Десять величайших романов человечества (Моэм) - страница 19

В 1896 году Толстому было шестьдесят восемь. Он был женат тридцать четыре года, большинство детей выросло, вторая дочь готовилась выйти замуж, а в это время его жена, которой было пятьдесят два, влюбилась в композитора Танеева, мужчину много моложе себя. Толстой был шокирован, пристыжен и возмущен. Вот что он написал ей в письме: «Твоя близость с Танеевым отвратительна, я не могу спокойно к этому относиться. Если я буду продолжать жить с тобой, закрыв на все глаза, это только сократит и отравит мою жизнь. Уже год я не живу. Ты это знаешь. Я сказал тебе об этом в раздражении и с мольбой. Недавно я пробовал молчать. Что только я не перепробовал, и все без толку. Ваша близость не прекращается, и я вижу, что так может тянуться до бесконечности. Больше терпеть я не могу. Очевидно, что ты не можешь прекратить эту близость, значит, остается одно – расстаться. Я это твердо решил. Нужно только придумать, как это сделать. Думаю, лучше всего мне уехать за границу. Нам надо подумать, как поступить. Одно точно – так жить нельзя».

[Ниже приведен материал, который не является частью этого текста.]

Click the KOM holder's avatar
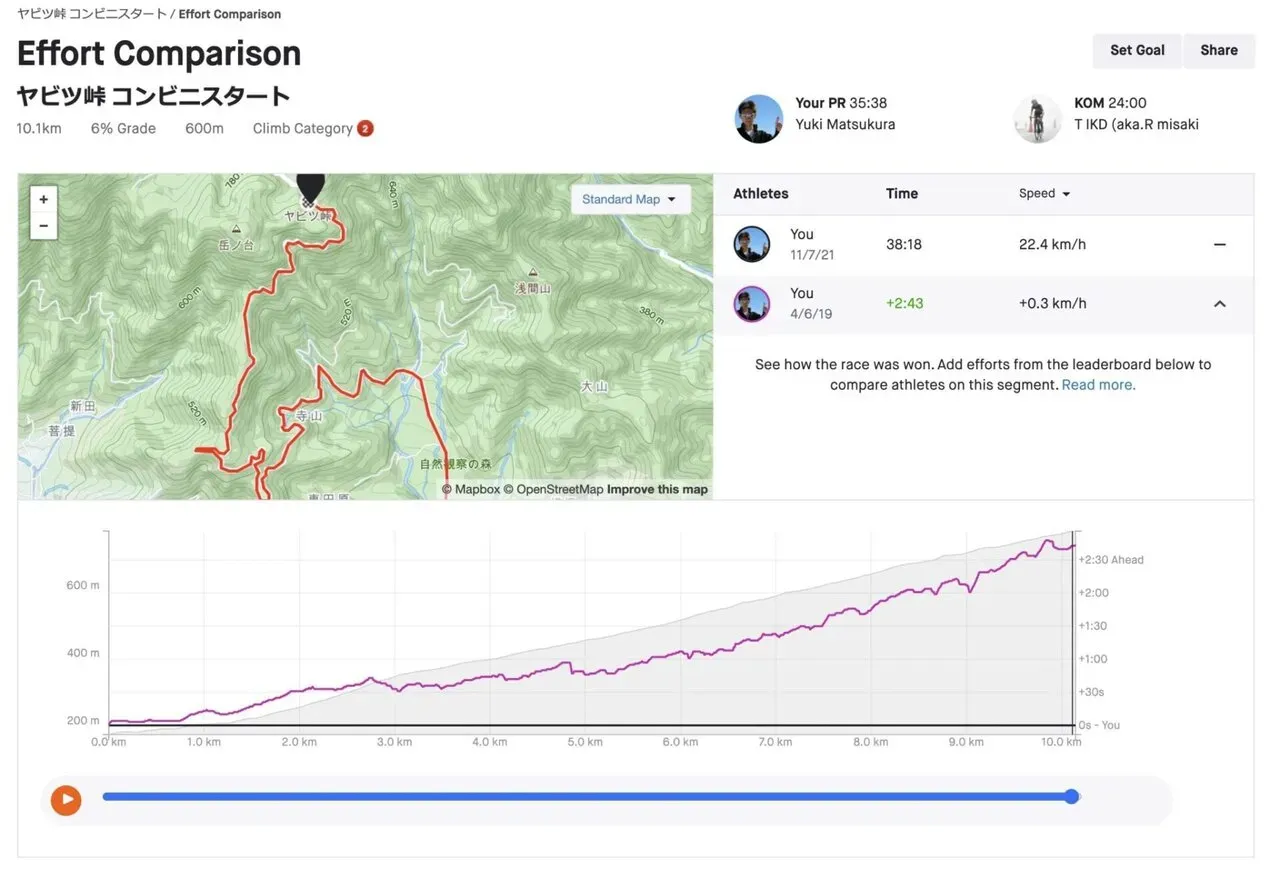Image resolution: width=1280 pixels, height=878 pixels. (x=1037, y=119)
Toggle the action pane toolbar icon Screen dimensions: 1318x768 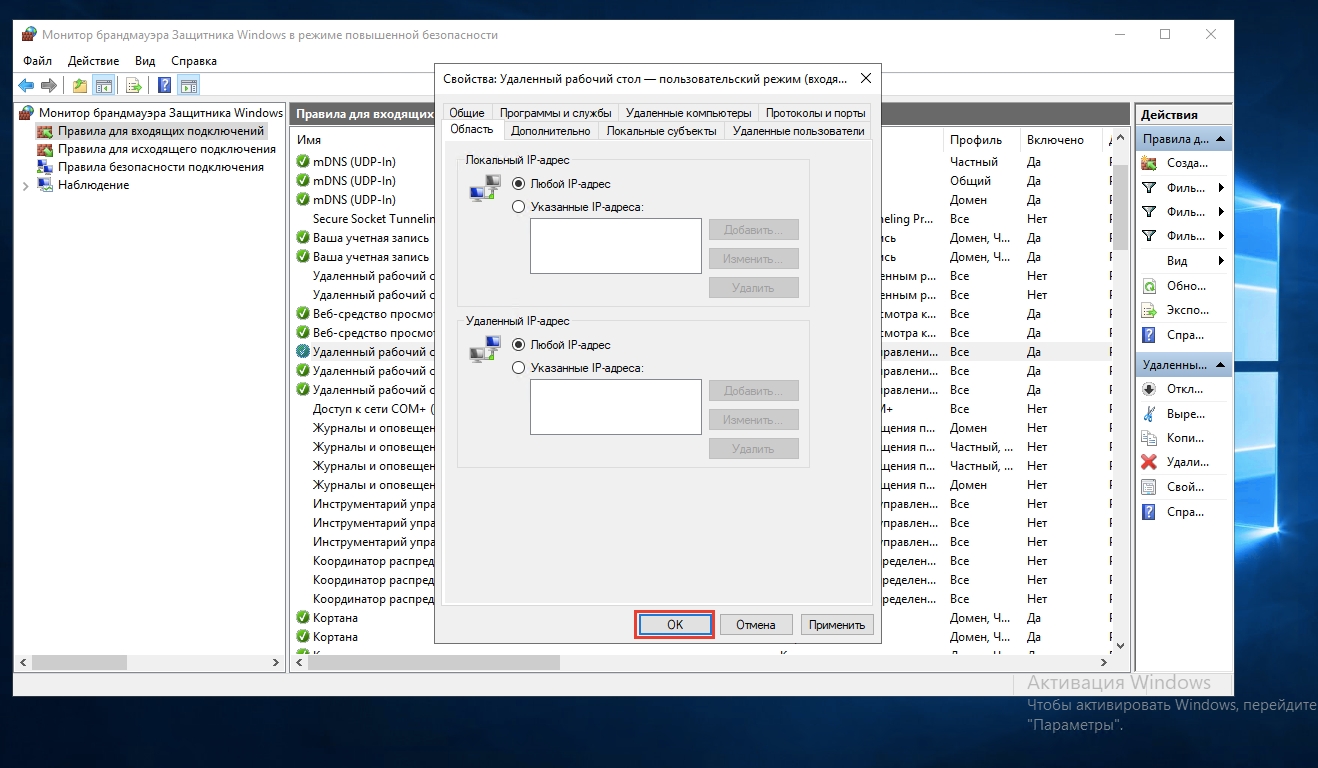point(188,85)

Но они не расстались и продолжали мучить друг друга. Графиня преследовала композитора со страстью влюбленной стареющей женщины; поначалу это льстило ему, но вскоре он устал от ее чувств, на которые не мог ответить взаимностью и которые делали из него посмешище. Наконец Соня поняла, что композитор избегает ее; дело кончилось тем, что он публично унизил графиню, чем глубоко ее оскорбил. Она пришла к выводу, что Танеев «толстокожий человек, грубый телом и духом», и бесславный роман пришел к концу.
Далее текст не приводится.